The other item that I want to bring to your attention is connected to cost, but it's also connected to human rights and to the costs of prisons and the conditions in prisons. There was a story yesterday on the CBC news that talking about the double-bunking and segregation cells in British Columbia and Manitoba, a practice that was supposed to be abolished. But they show that in at least two prisons, one in Manitoba and one in B.C., and in a number of Ontario prisons, mandatory assessments that are required before double-bunking takes place aren't done. I am quoting the Office of the Correctional Investigator, Mr. Sapers, who testified before us saying that “double-bunking in segregation is a violation of government policy, the Charter of Rights and international human rights standards”.
So what we see as a result of this is that these confined spaces are not designed to house more than one inmate, and you're bordering on inhumane custody. And then they quote some statistics based on a date of September 11, with a snapshot of double-bunking among the general population in Canada's 58 prisons. Nationally, 13.5% of inmates were double-bunked. A half have had no double-bunking, but others showed a high proportion of offenders: for example, in the Frontenac Institution in Kingston, 72%; in Millhaven, in Ontario, 65%; Bowden Institution in Alberta, 50%; Grande Cache, 58%; Mission Institution in B.C., 24.9%.
What we're seeing already is overcrowding in our prisons to the point where we have double-bunking.
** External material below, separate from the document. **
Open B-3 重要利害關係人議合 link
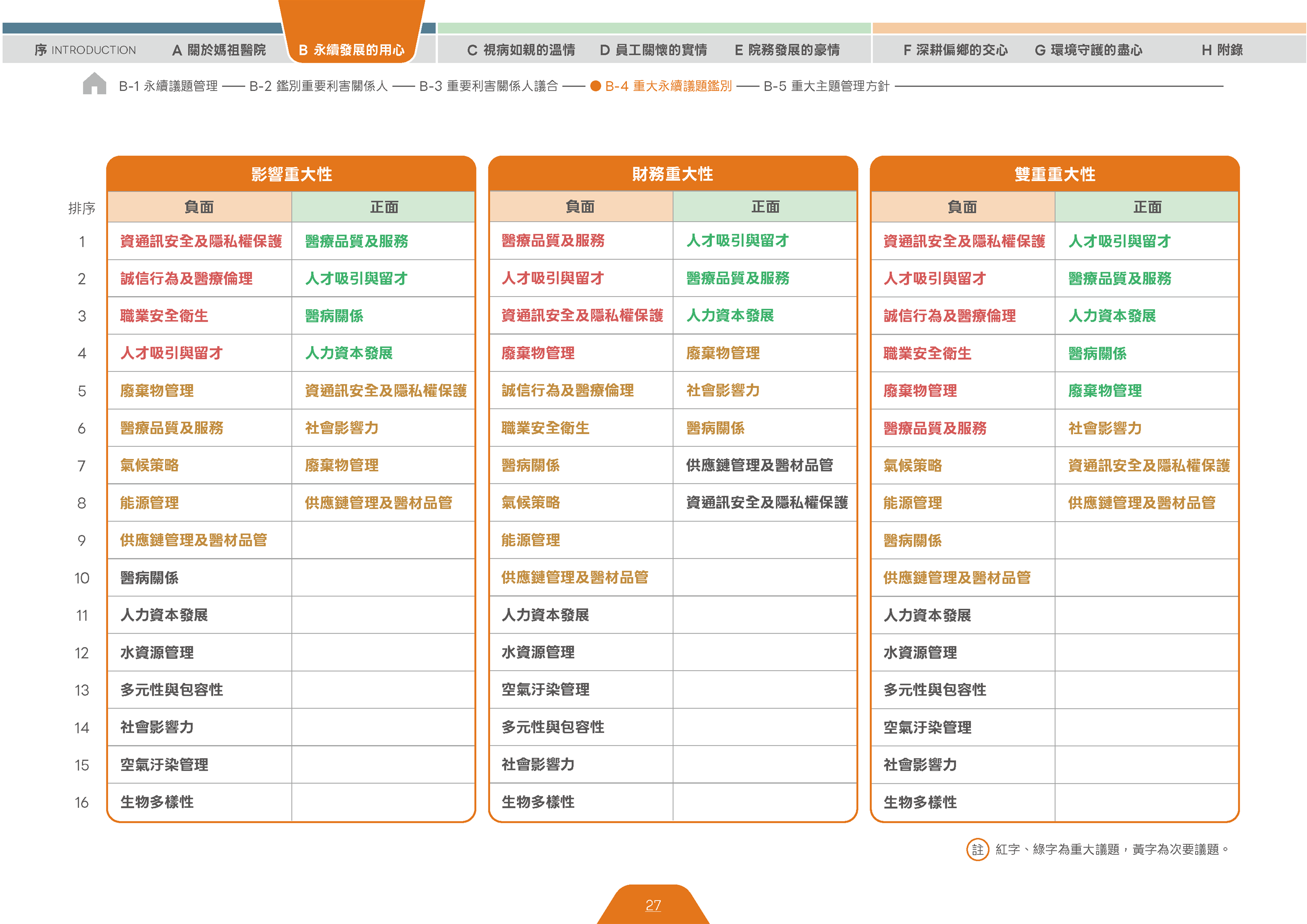Viewport: 1307px width, 924px height. pos(488,86)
We know, and we've heard many of the experts tell us, and it's common sense, of course, that this is going to lead...these measures that are here, and the drug provisions and other provisions of this act, which lead to harsher and longer sentences, are going to result in significant increases in overcrowding in prisons, inhumane conditions, possible violations of human rights obligations, as well as, if these conditions are going to be ameliorated, significant costs to the government, to the taxpayers. Whether they're provincial taxpayers or federal taxpayers, someone is going to have to pay.
When we take that into consideration, along with the reasons that this shouldn't be done--as I've just outlined by paraphrasing and in some places quoting the Canadian Bar Association--we're going to have a very serious situation on our hands. These are many of the reasons that thousands and thousands of people have contacted me, and they've contacted other members of this committee and perhaps the chair and the Minister of Justice over the past number of weeks in wholesale opposition to this legislation. These particular provisions are ones that we oppose. Some of the major reasons for opposing them are the consequences of, in this case, the proliferation of mandatory minimums that are going to lead to more people in prison for longer, more recidivism, more crime, and not achieving the safer society that the bill is supposedly named after.